The school board and the Harford County Council have been locked in a debate over which new school would be built first to relieve overcrowding in the Bel Air area since the school board halted plans for Red Pump last December.
Interim Superintendent Skebeck’s written explanation for the switch back to Red Pump seems to quash a planned expansion and modernization of Youth’s Benefit Elementary, at least for the near future. Skebeck cites the Harford County Council’s support for Red Pump, in part to relieve overcrowding at Youth’s Benefit, as the reason behind the recommendation:
“It remains the Board’s opinion that the Campus Hills location is the most appropriate location for the next new elementary school and that since the Youth’s Benefit Elementary School population must be considered, a second new elementary school will be required in this region in the immediate future.
As numerous discussions and public presentations ensued, a compromise proposal was proffered that allowed for the funding and construction of Red Pump Elementary School first, followed by the funding and construction of a second new elementary school at the Campus Hills Elementary School location in the near future.”

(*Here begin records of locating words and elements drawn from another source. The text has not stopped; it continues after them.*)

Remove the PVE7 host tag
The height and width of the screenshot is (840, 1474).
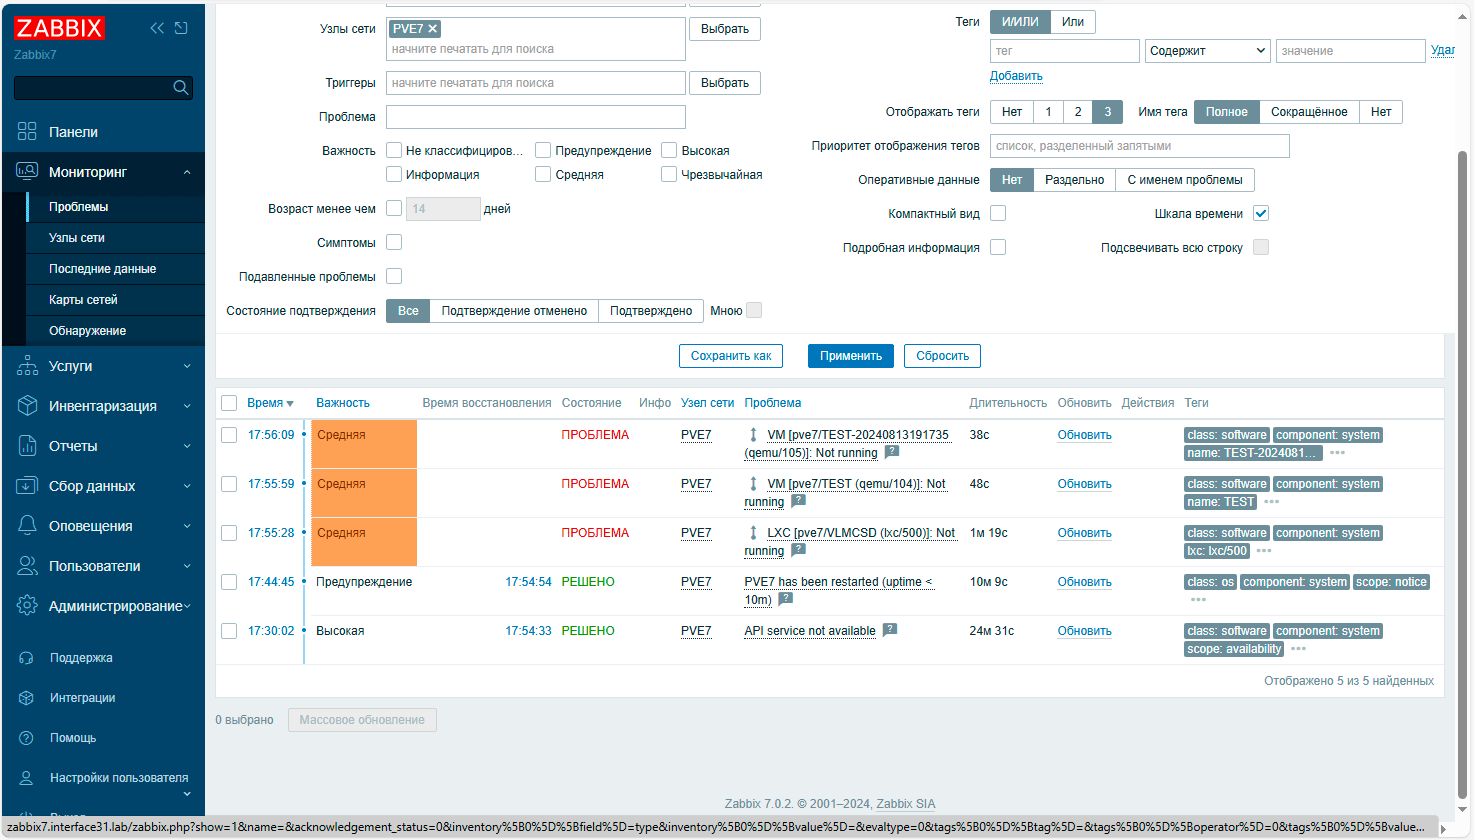pyautogui.click(x=433, y=29)
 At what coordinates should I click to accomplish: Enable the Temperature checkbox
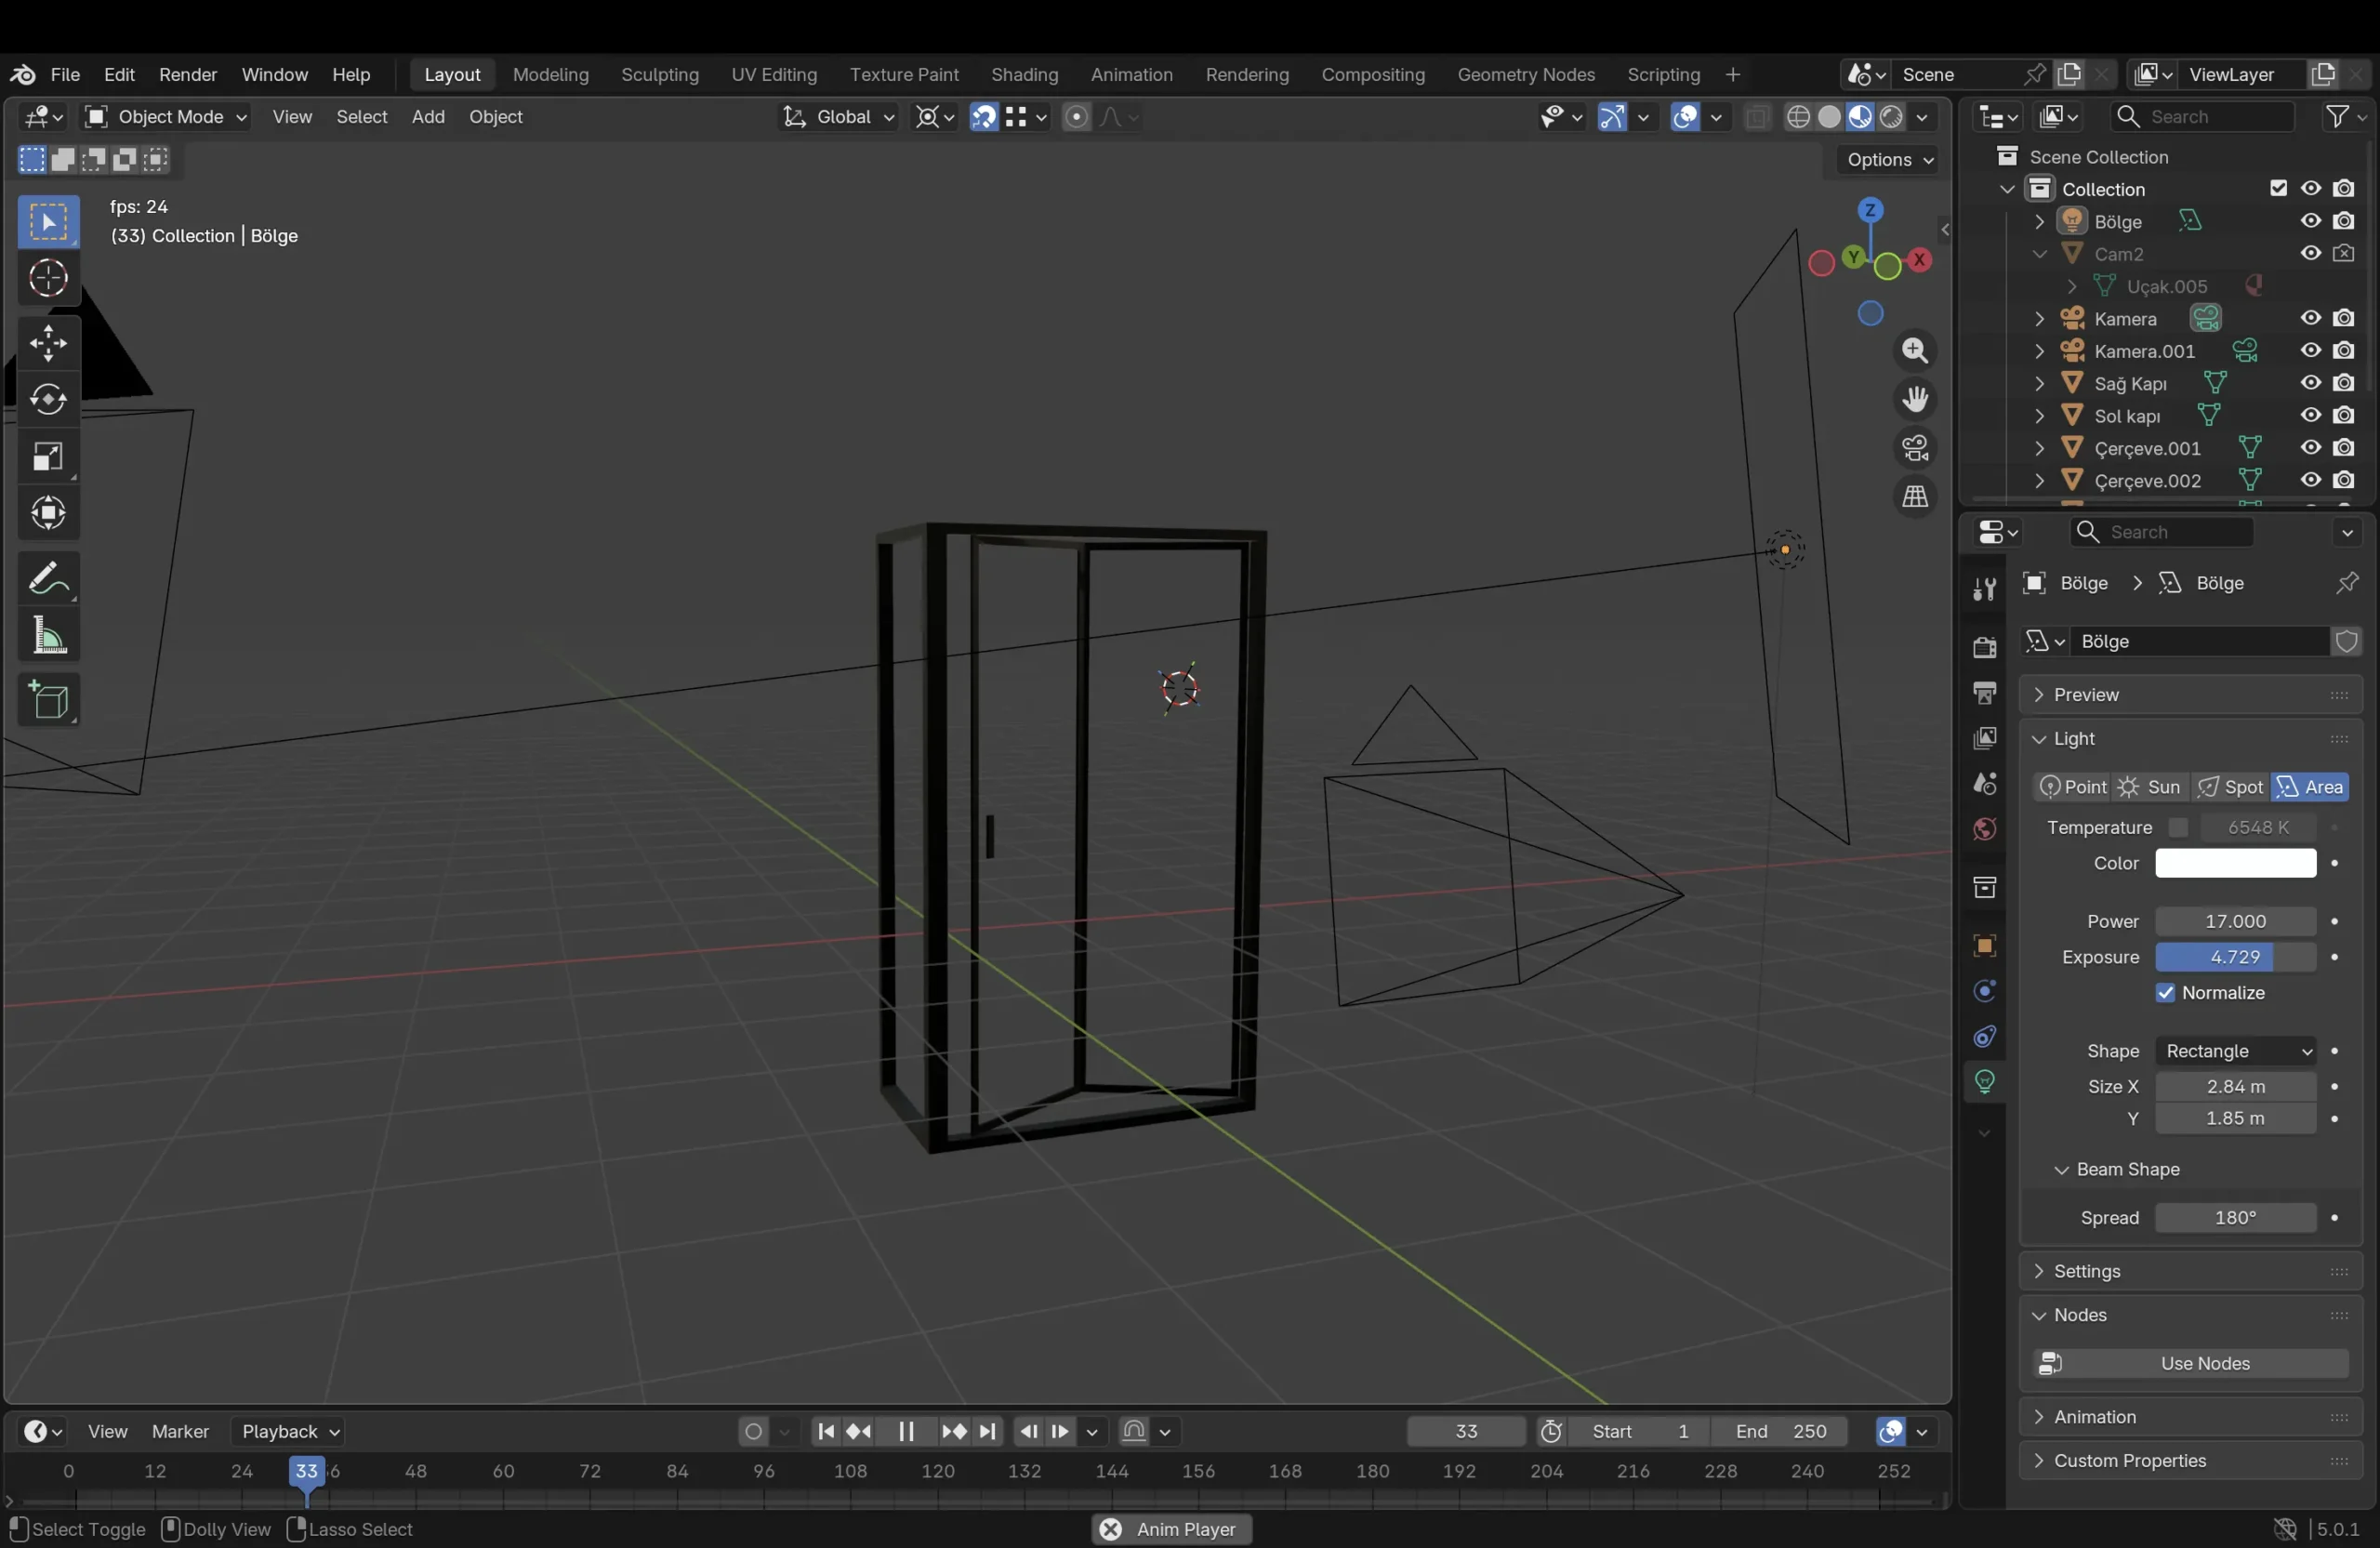(2178, 827)
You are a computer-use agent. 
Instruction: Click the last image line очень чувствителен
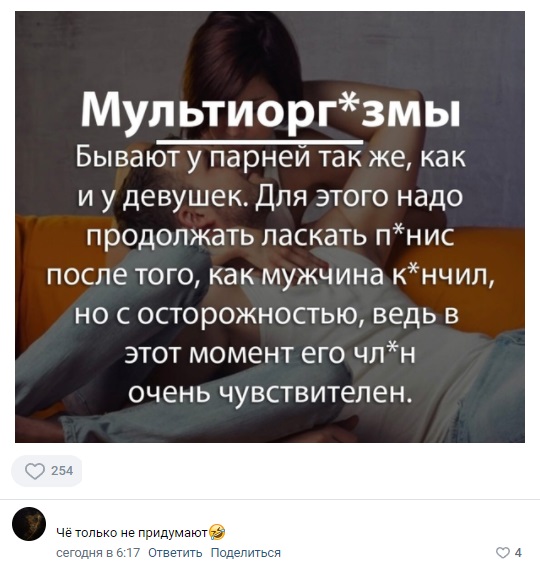[270, 392]
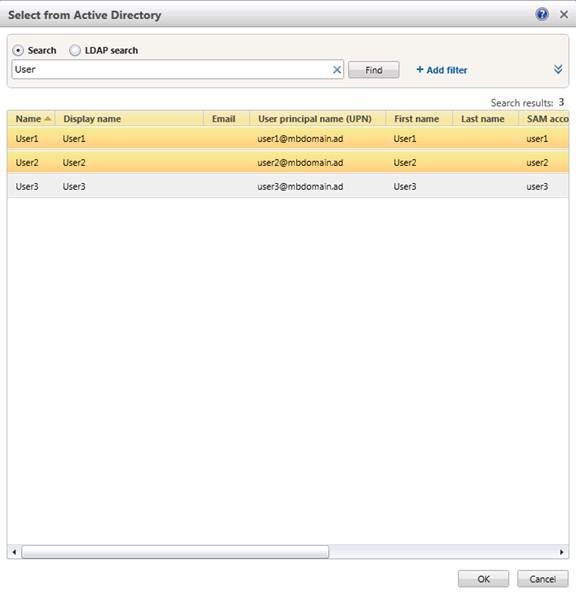
Task: Sort by Last name column header
Action: [485, 119]
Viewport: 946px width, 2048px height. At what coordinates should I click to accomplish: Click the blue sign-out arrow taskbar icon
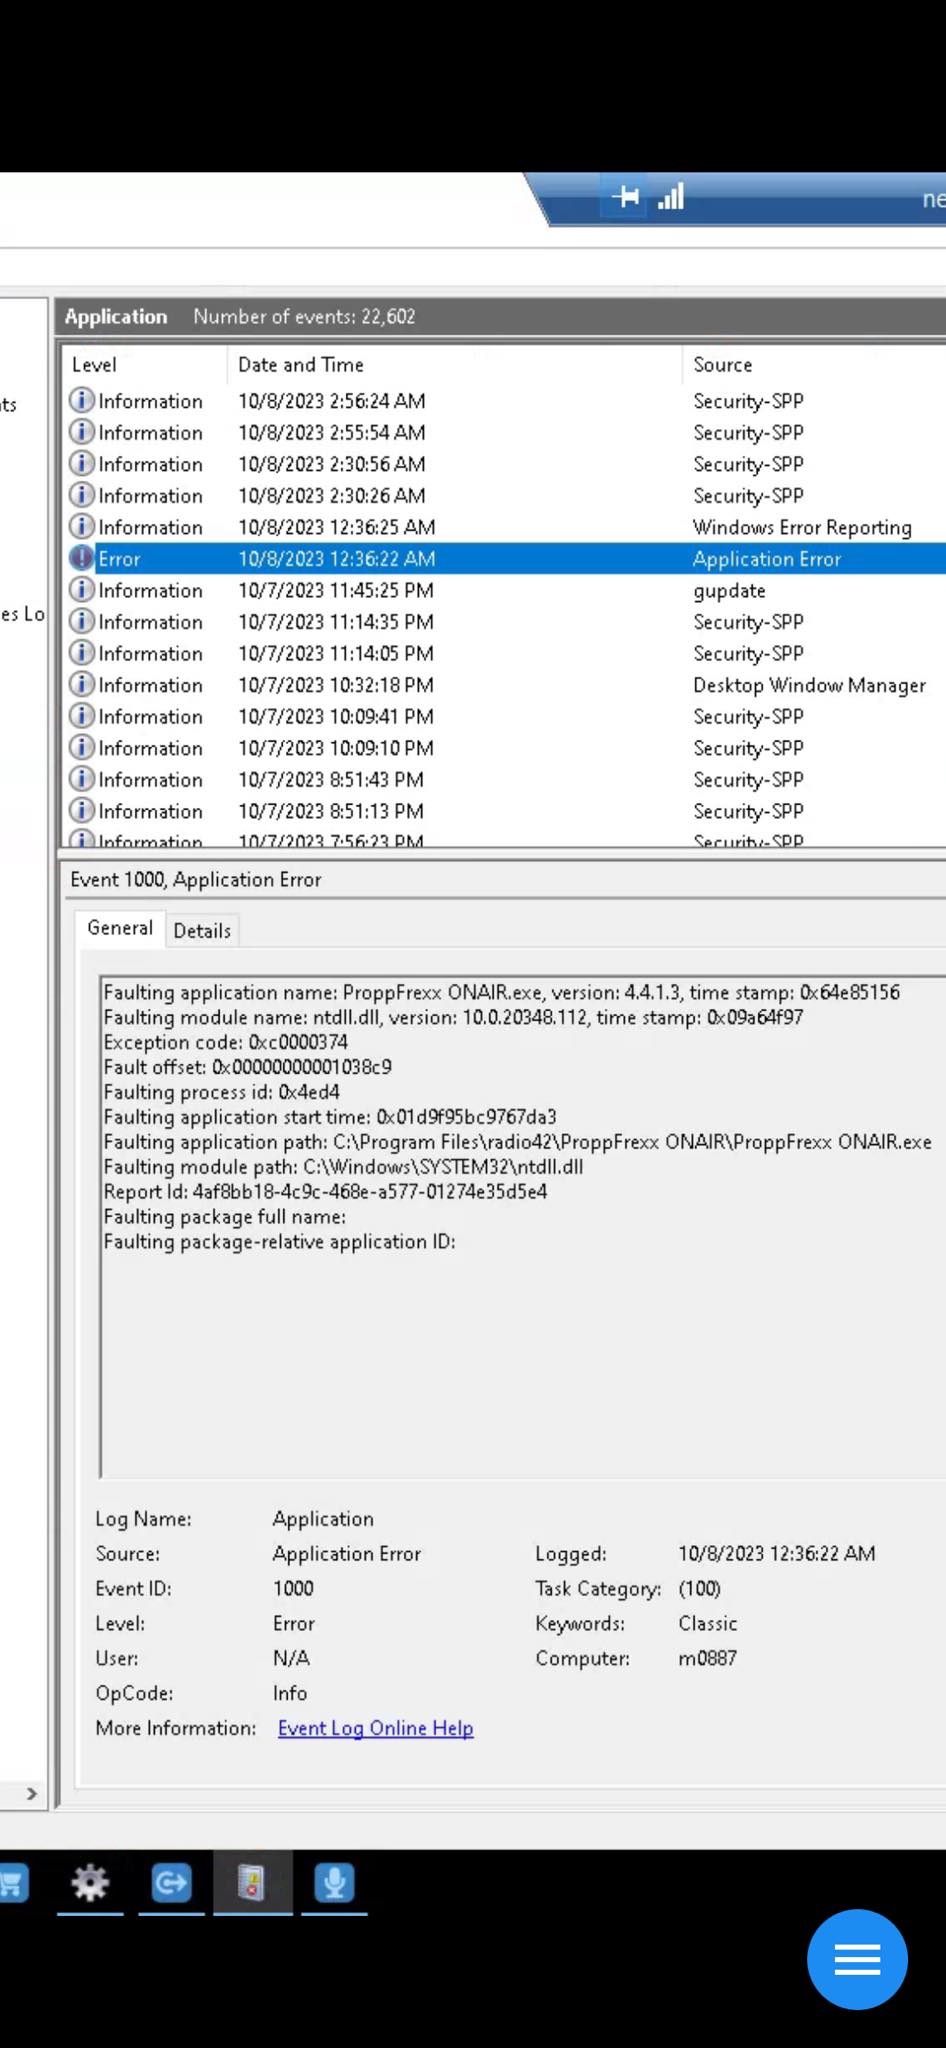(x=171, y=1883)
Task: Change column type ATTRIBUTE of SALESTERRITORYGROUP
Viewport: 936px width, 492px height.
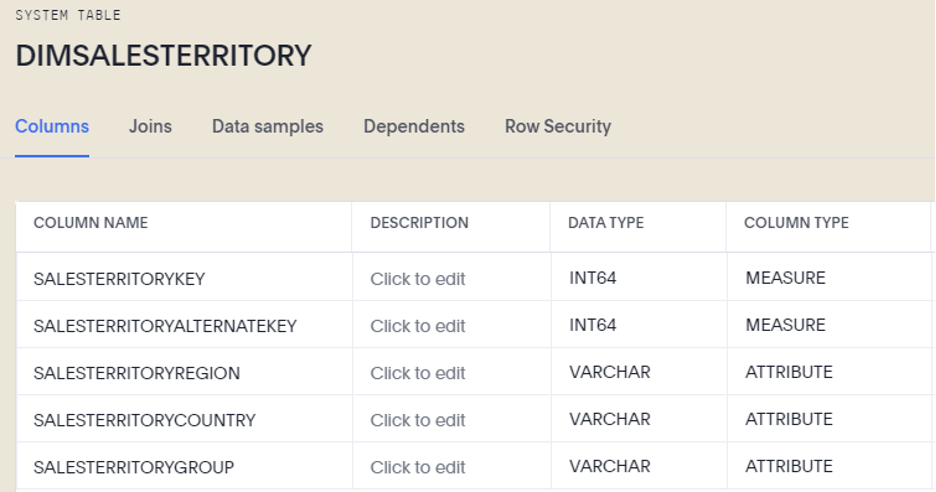Action: pos(789,466)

Skebeck goes on to recommend changes to the FY10 Capital Improvement Program in order to implement the compromise. A board vote on the recommendation is scheduled for 7:35 P.M. Monday night. If approved, the decision would break a stalemate between the school board and the Harford County Council which had suspended plans for either new school.
Kate says
I really think there should be a discussion about moving students already at Prospect Mill. My sister lives behind Safeway on Brierhill and there are townhomes, apartments and single family homes back there. The kids who live there go to Prospect Mill even though it is closer for them by more than 1 mile to make a left hand turn and go to Homestead Wakefield. Some of the students who currently attend Homestead Wakefield live right across the street from Red Pump (Brentwood Park and another big neighborhood) so there is an opportunity to deal with that situation. There may even be some other areas like the one I sited that could actually be closer to another elementary school like Bel Air Elementary or Homestead Wakefield if you move some students from there to the new elementary school and take some out of Prospect Mill.